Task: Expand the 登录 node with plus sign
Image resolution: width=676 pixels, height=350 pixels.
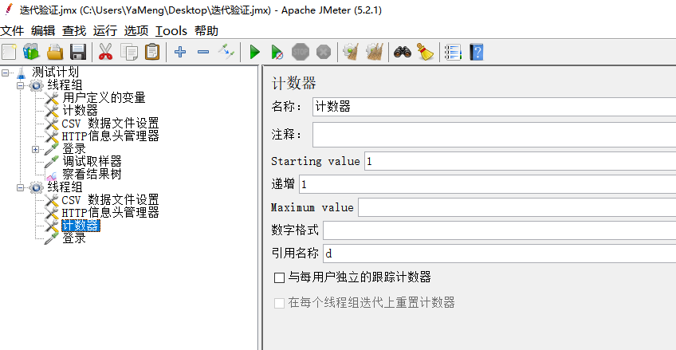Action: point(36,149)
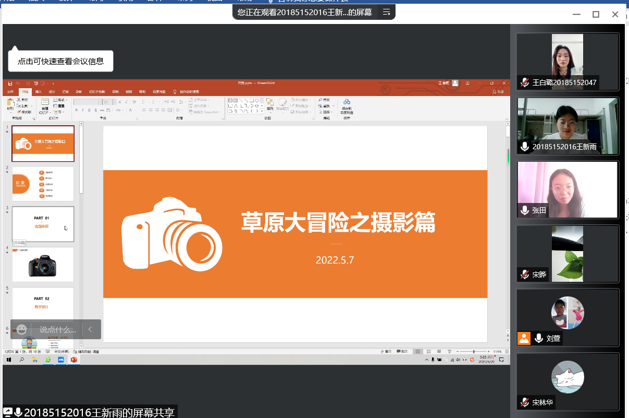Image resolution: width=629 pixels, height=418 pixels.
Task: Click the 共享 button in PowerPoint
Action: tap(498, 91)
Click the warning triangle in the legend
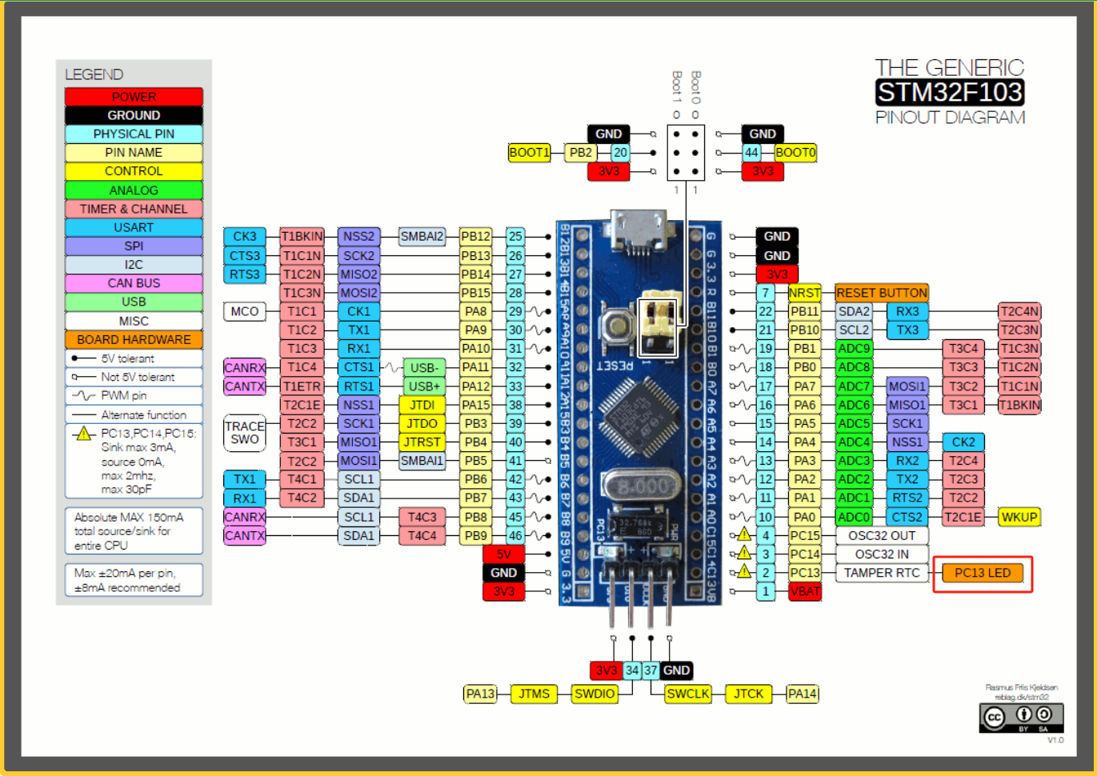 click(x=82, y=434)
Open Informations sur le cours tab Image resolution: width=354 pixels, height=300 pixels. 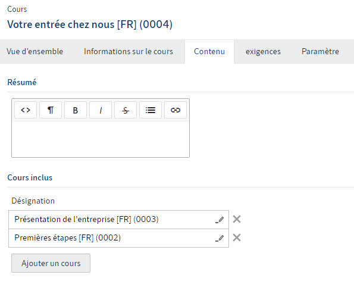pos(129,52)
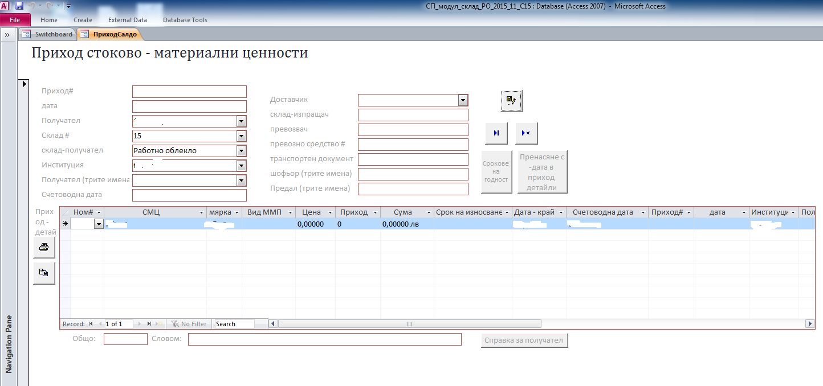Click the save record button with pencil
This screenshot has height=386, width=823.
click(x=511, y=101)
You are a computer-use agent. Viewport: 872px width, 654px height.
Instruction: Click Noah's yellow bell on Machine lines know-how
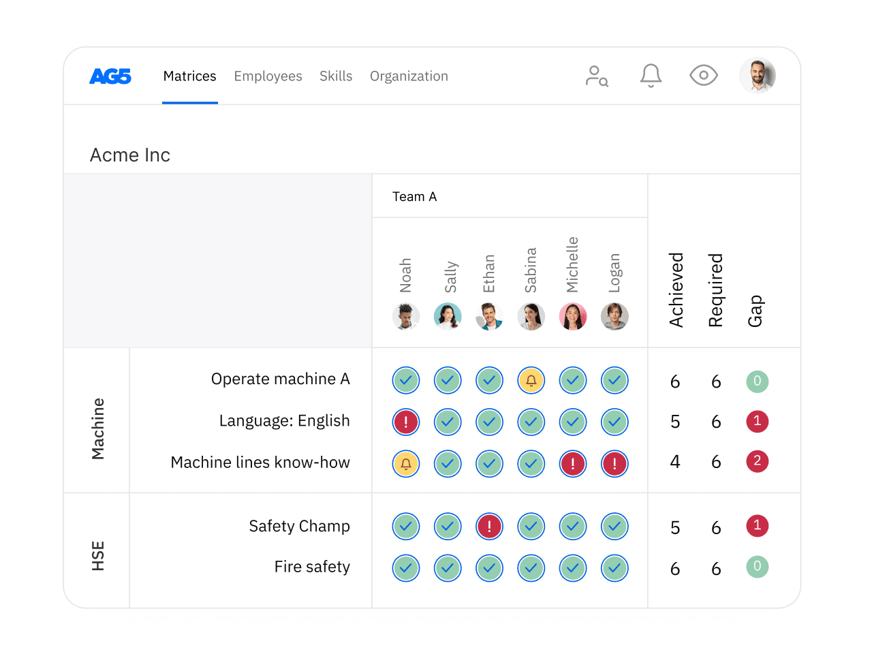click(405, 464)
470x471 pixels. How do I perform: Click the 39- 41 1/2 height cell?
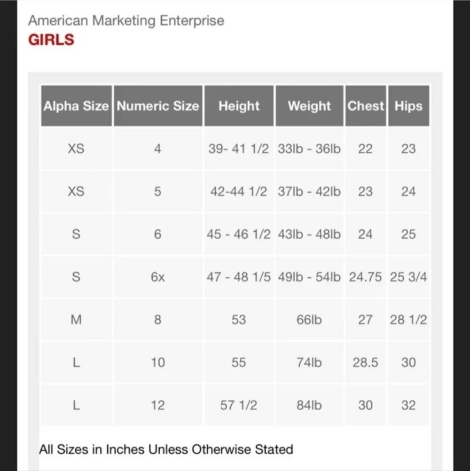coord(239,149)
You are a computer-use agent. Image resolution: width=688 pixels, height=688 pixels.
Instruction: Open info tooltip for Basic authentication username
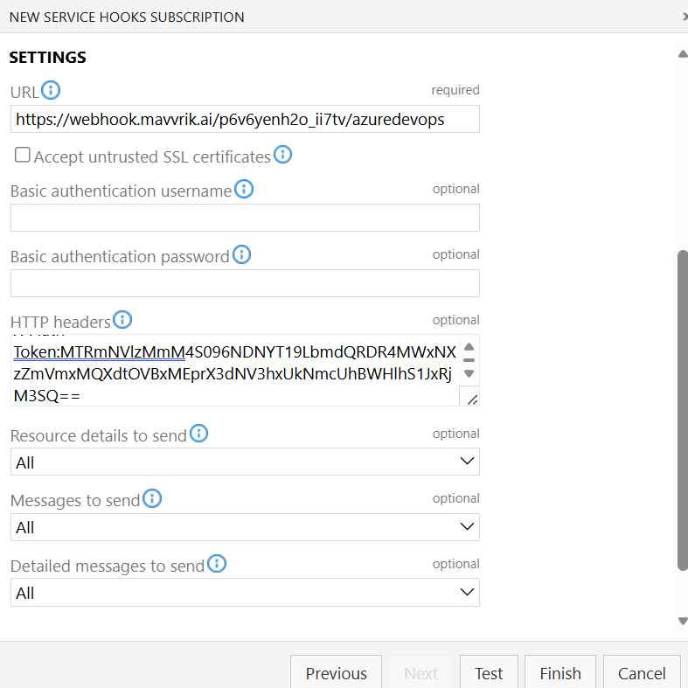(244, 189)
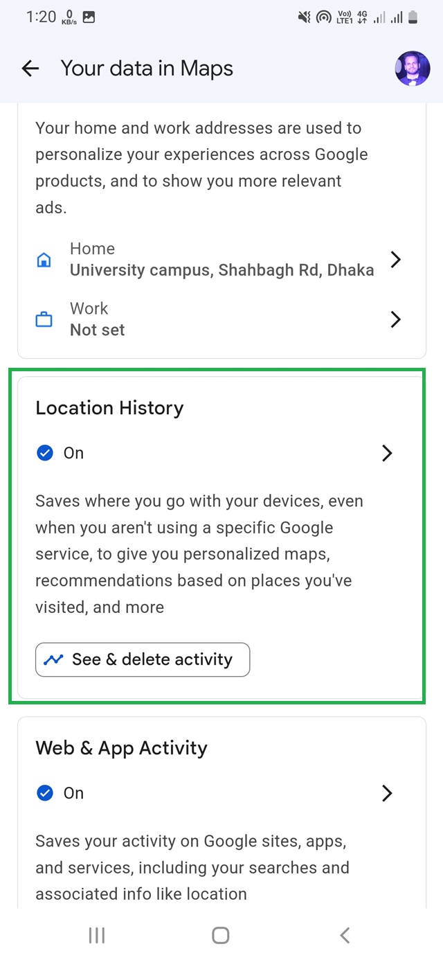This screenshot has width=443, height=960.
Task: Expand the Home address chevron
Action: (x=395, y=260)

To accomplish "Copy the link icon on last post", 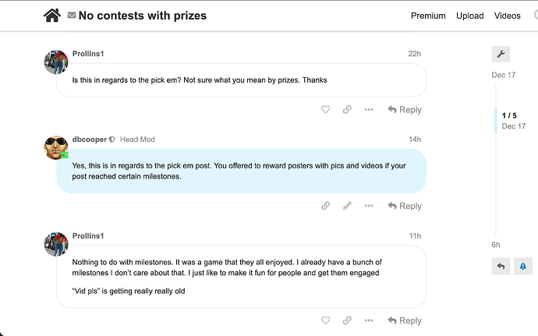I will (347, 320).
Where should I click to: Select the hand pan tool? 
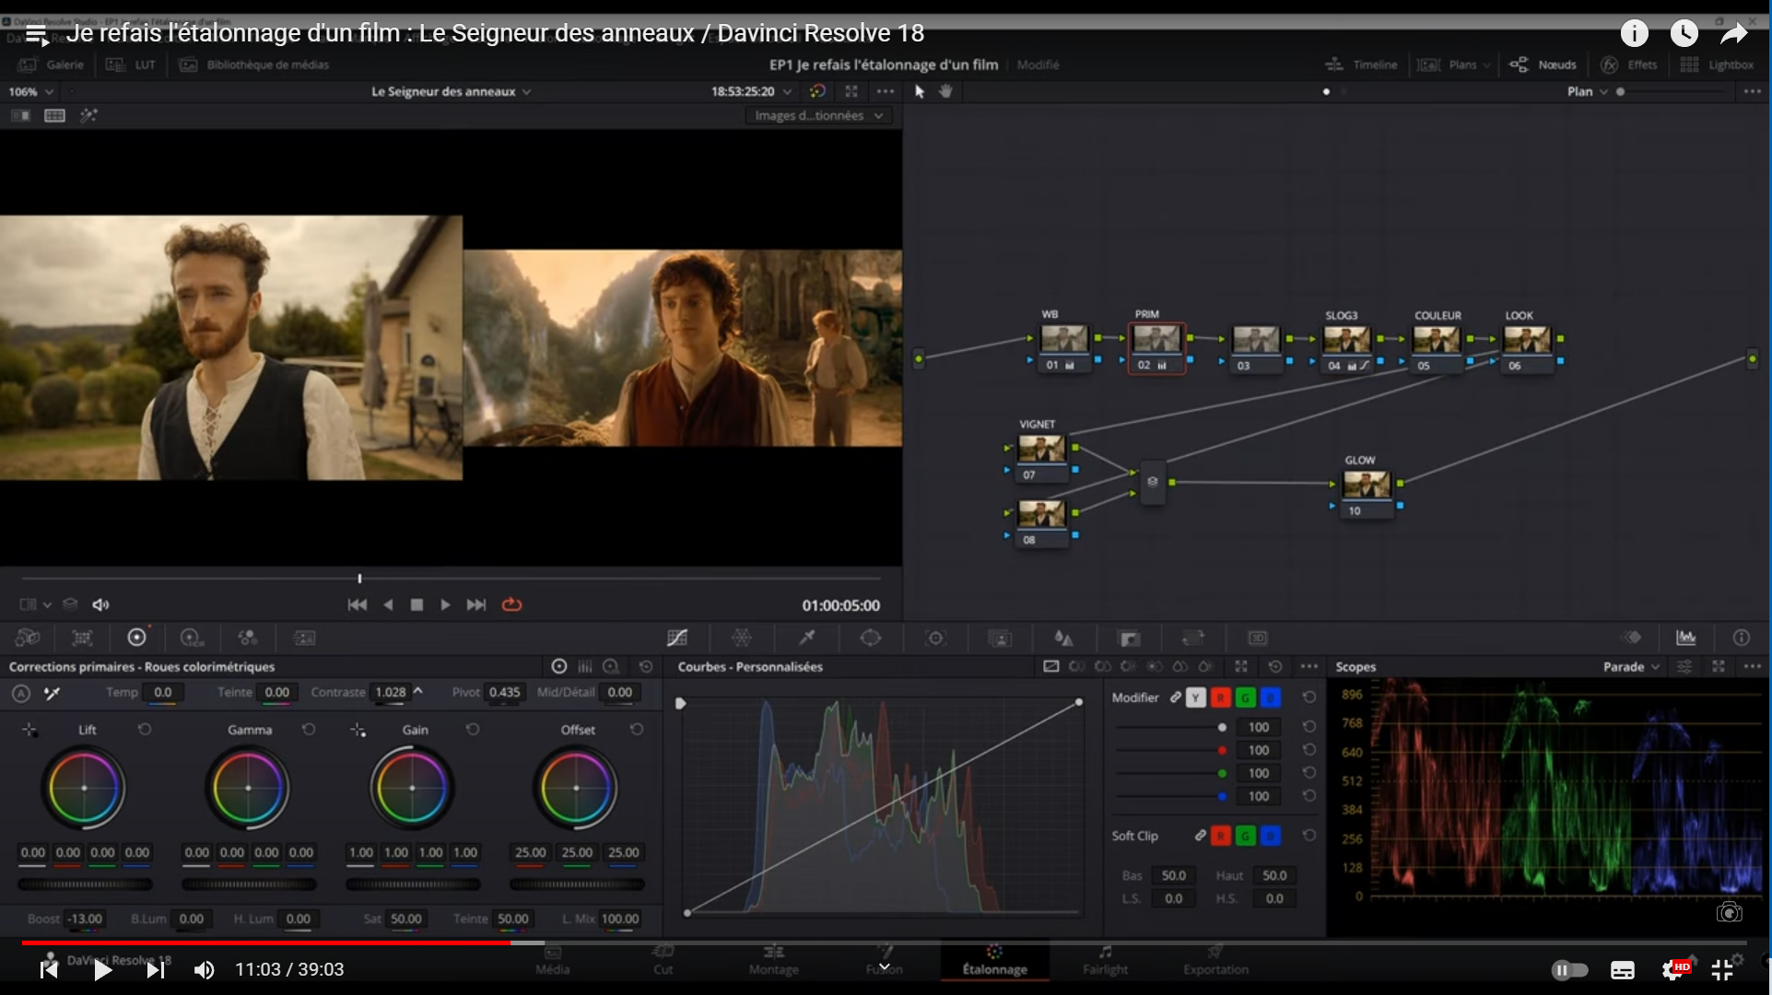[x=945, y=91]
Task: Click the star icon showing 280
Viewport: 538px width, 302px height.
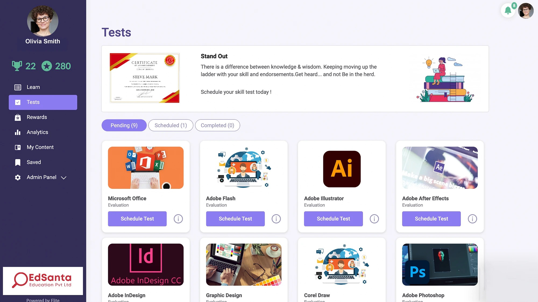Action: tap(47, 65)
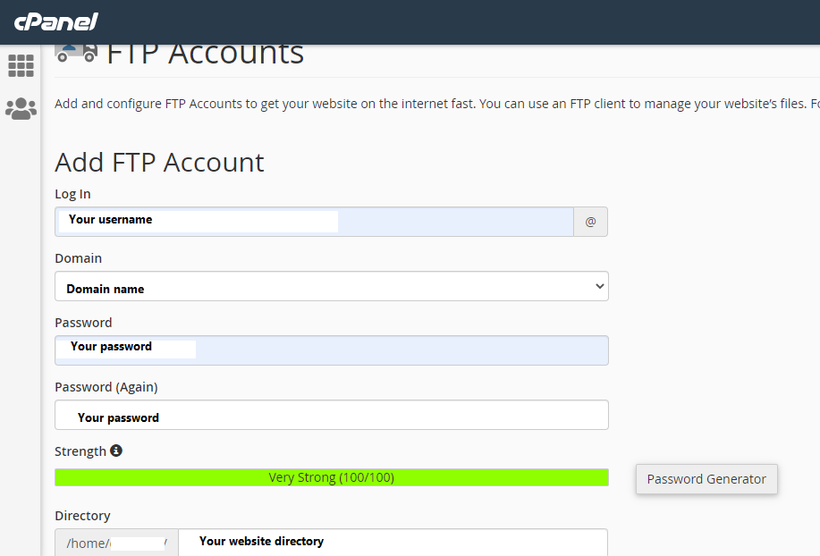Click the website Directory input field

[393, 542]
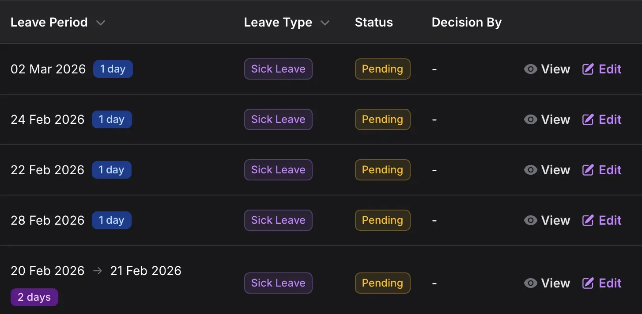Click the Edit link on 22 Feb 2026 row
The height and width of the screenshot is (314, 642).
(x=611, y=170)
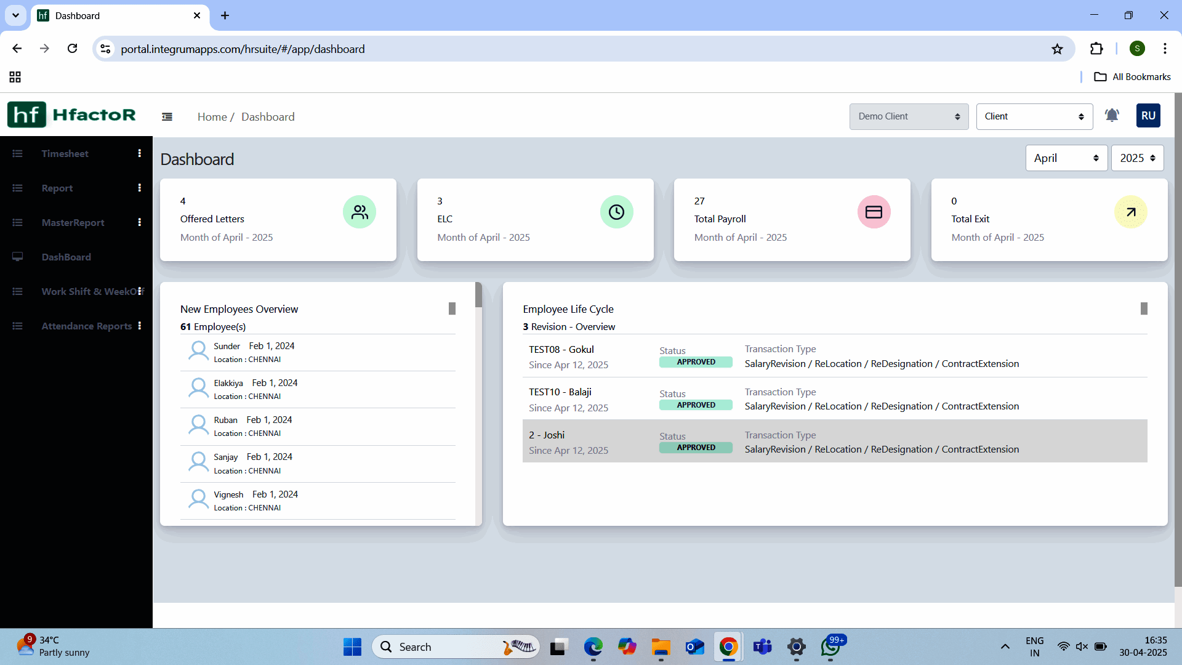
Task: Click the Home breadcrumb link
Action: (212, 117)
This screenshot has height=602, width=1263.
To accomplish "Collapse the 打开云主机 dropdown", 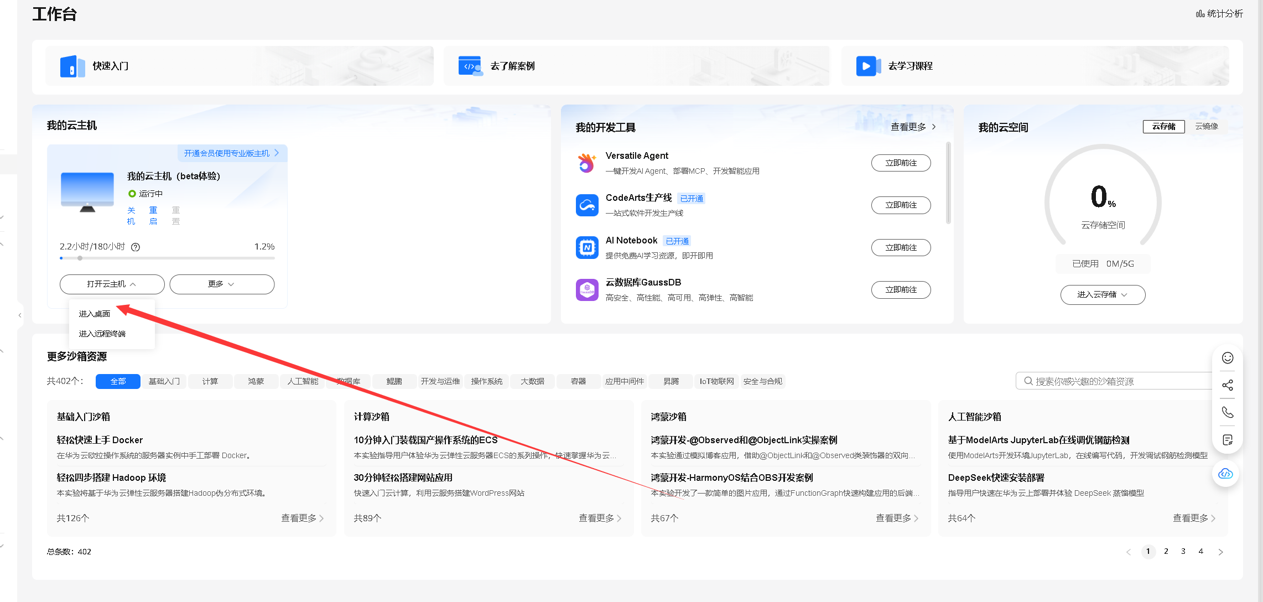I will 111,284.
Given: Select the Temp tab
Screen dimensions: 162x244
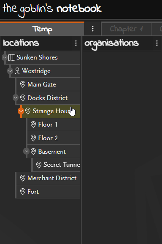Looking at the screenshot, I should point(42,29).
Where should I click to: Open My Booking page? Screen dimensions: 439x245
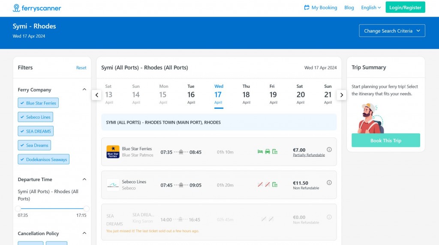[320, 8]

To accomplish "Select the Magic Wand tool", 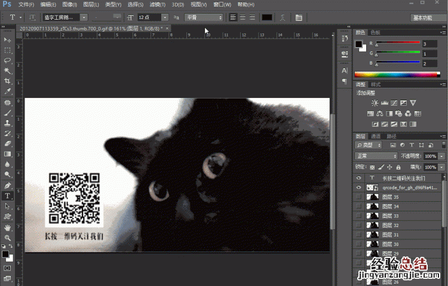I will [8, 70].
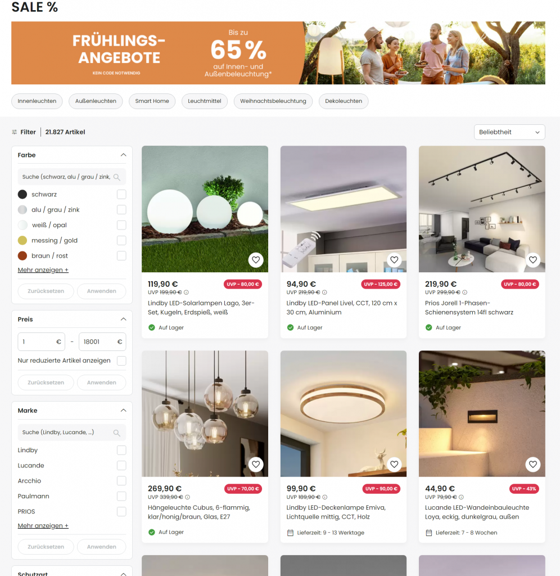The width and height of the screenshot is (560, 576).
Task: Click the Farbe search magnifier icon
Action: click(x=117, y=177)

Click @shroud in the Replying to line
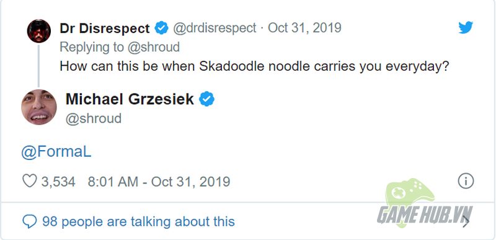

▶ Exercise objective:
Return the records verbatim, starting at the line containing "You are a computer-use agent. Viewport: 872px" and ending at the line containing "Action: (x=395, y=260)", with both of those lines included. Omit the pictures from your answer.

▶ Task output:
You are a computer-use agent. Viewport: 872px width, 654px height.
Instruction: Click Noah's yellow bell on Machine lines know-how
click(405, 464)
470x471 pixels. How do I perform: Click the 39- 41 1/2 height cell?
coord(239,149)
You are a computer-use agent. Image resolution: width=688 pixels, height=688 pixels.
Instruction: Open info tooltip for Basic authentication username
(244, 189)
This screenshot has width=443, height=960.
Task: Expand the Home address chevron
Action: (x=395, y=260)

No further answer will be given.